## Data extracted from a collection
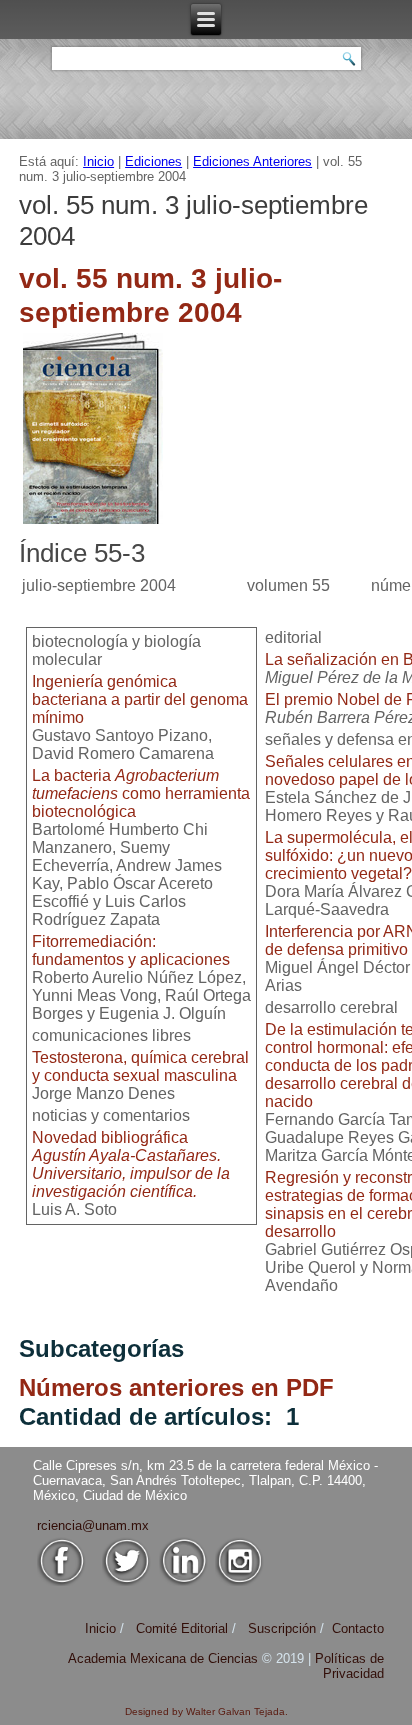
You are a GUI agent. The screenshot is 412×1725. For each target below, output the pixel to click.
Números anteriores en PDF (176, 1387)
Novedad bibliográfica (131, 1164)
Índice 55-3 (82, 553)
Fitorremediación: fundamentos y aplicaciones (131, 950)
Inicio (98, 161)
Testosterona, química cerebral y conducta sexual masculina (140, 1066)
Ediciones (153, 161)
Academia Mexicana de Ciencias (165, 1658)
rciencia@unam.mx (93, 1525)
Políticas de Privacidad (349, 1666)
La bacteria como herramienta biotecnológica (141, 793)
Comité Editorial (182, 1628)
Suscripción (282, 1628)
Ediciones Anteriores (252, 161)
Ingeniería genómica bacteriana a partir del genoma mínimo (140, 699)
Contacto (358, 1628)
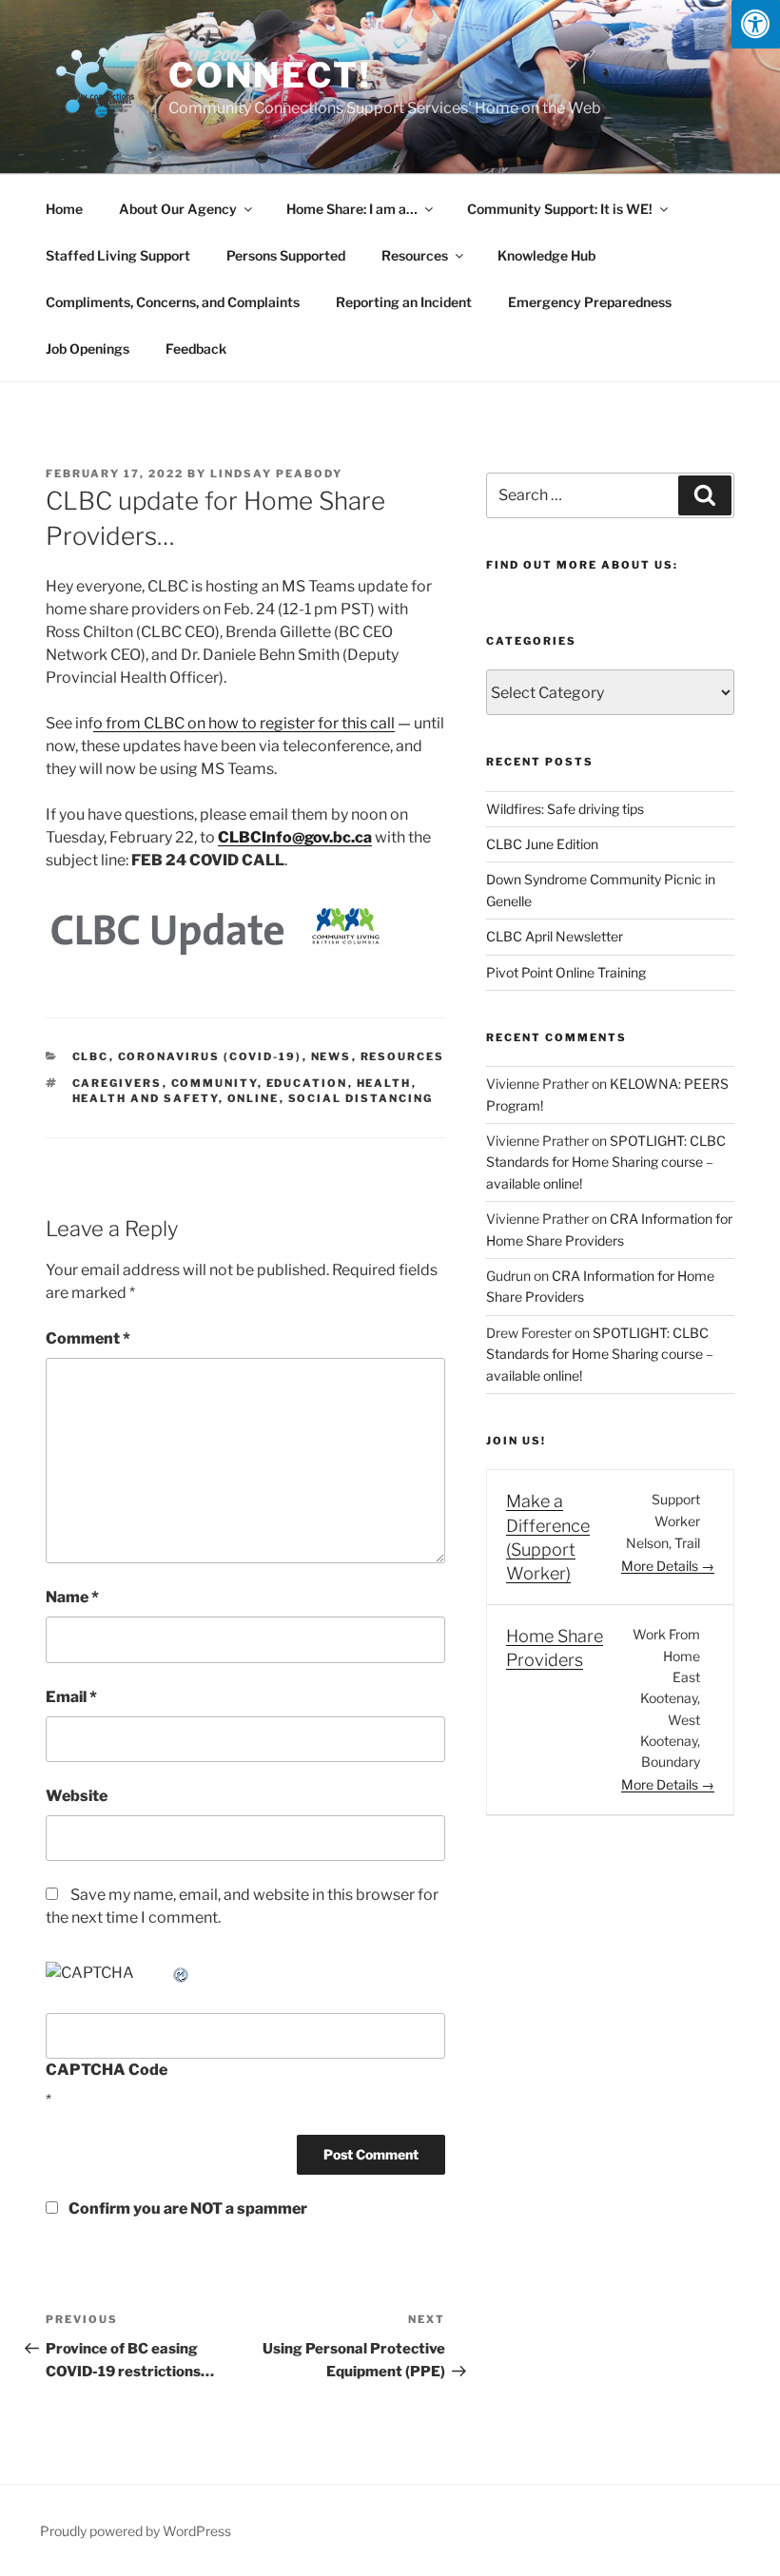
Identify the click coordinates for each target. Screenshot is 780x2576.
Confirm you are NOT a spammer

## Your objective
Restate, exactly as they appear, the line with "Comité Editorial (182, 1628)" and all the lines after it up to the end of the data above; images do not belong in the copy.

## Answer section
Comité Editorial (182, 1628)
Suscripción (282, 1628)
Ediciones Anteriores (252, 161)
Ingeniería genómica bacteriana a partir del genoma mínimo (140, 699)
Contacto (358, 1628)
Identify the click coordinates for each target. Screenshot is 780x2576.
Confirm you are NOT a spammer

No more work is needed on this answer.